### Problem requirements:
Could you turn the lines of the rows below, from the line with "You are a GUI" to the line with "click(x=634, y=472)", both included, into a JSON list of strings with one string per line, skipping blank lines and leaving the pictures out?

### Dataset excerpts:
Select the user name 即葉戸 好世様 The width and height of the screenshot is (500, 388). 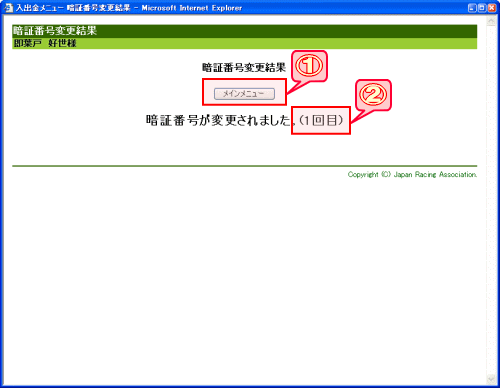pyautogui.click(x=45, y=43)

--

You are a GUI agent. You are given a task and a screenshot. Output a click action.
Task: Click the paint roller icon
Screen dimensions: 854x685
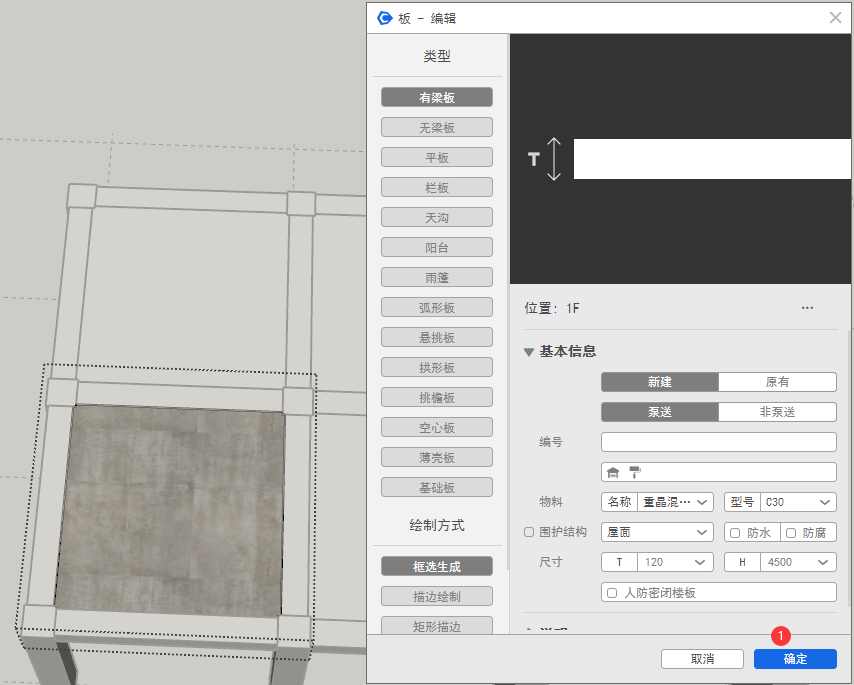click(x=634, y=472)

### Answer:
[
  "You are a GUI agent. You are given a task and a screenshot. Output a click action.",
  "Task: Click the paint roller icon",
  "Screen dimensions: 854x685",
  "click(x=634, y=472)"
]